Le langage peut apparaître comme le repère premier pour le spectateur. Les dialogues et monologues des personnages peuvent lui permettre de comprendre l’intrigue assez facilement. Lorsque le langage est mis à mal on peut comprendre que le spectateur puisse se sentir égaré. La déconstruction du langage est une technique très utilisée au XXème siècle. On pense bien entendu à Rhinocéros de Ionesco, pièce dans laquelle les dialogues peuvent apparaitre très stériles et ne découlant d’aucune logique. Plus précisément, on trouve un personnage de logicien, représentant présumé de la logique, qui se fourvoie dans de faux syllogismes : « tous les chats sont mortels. Socrate est mortel. Donc Socrate est un chat ». La logique n’ayant pas de raison d’être dans la pièce, le lecteur ne peut qu’être mis en déroute. De plus, le titre qui se doit d’éclairer le spectateur sur le sujet ou du moins sur le personnage principal de la pièce peut apparaître dans certaines pièces déroutant. Comment ne pas être égaré face à une pièce qui s’intitule la Cantatrice Chauve et dans laquelle n’apparaît aucune cantatrice chauve.
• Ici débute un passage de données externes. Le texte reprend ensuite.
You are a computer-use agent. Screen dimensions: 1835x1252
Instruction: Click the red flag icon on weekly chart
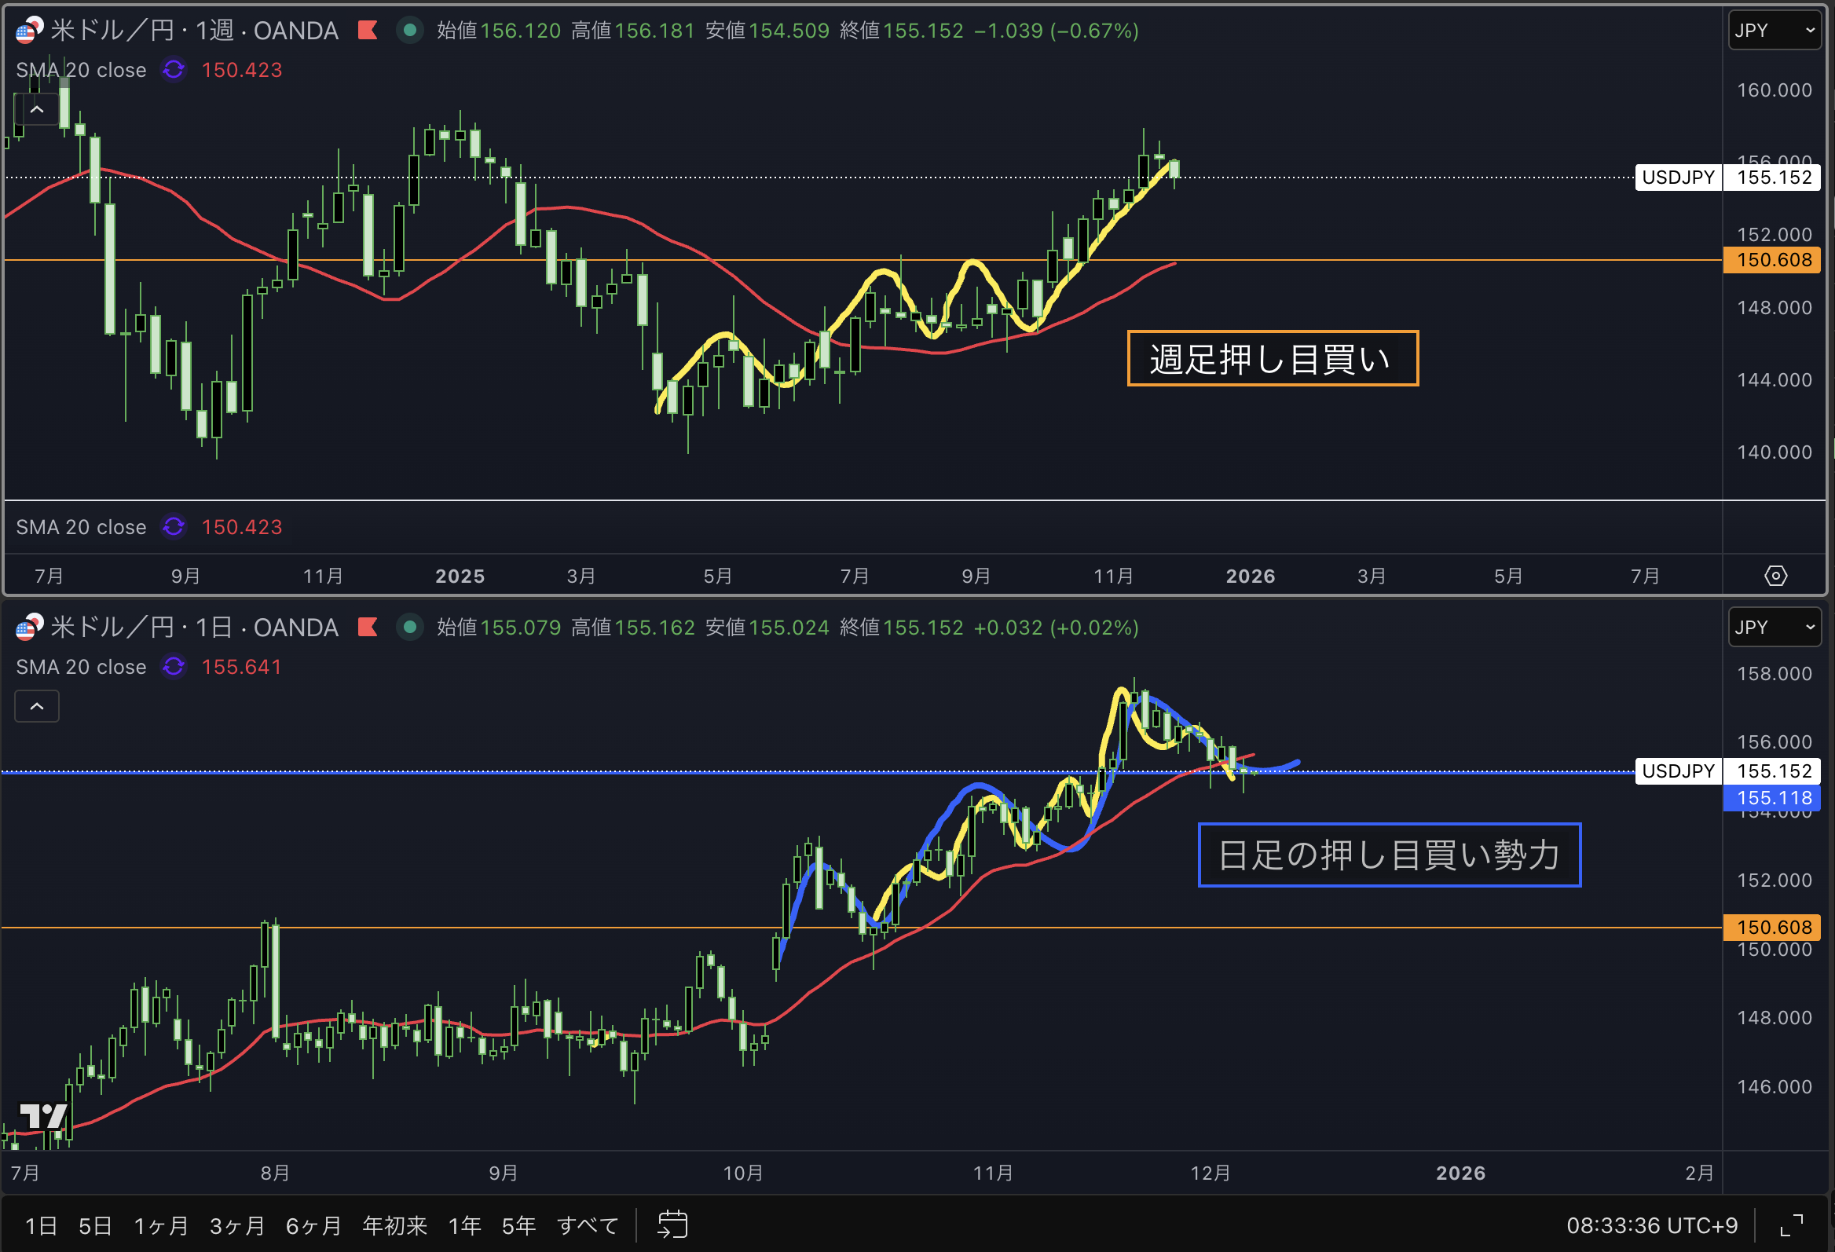point(367,31)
On ne trouve seulement qu’une remarque à son sujet : « elle se coiffe toujours de la même façon » qui annule de fait la caractéristique « chauve » et déconstruit le sens. On comprend alors pourquoi les mots, porteurs du sens d’une pièce de théâtre peuvent mettre en déroute le spectateur quand ils ne formulent pas un sens clair. Si l’on pense à un autre moyen d’expression, le symbole, il arrive qu’il soit, au théâtre, parfaitement brouillé. Dans les Bonnes de Jean Genet, le sens des objets est sans cesse remis en cause par leur caractère protéiforme. Comment s’y retrouver ? La fleur, symbole de vie devient funèbre dans la chambre de Madame. Le gant, objet utilitaire dans la cuisine devient un « éventail », « un bouquet », autrement dit un bel objet esthétique dans la main de Solange. Les couleurs elles-mêmes n’échappent pas à ce brouillage des significations[c], le blanc, symbole de pureté, devient la couleur du deuil des reines et le rouge, symbole du désir et de l’amour, devient la couleur des « criminelles ». Le sens ne cesse de se déguiser, dès que le spectateur pense saisir une vérité, celle-ci est remise en cause. La désorientation du spectateur ne s’arrête pas là, le concept même de personnage et de temporalité peut être remis en question et déboucher sur une aporie.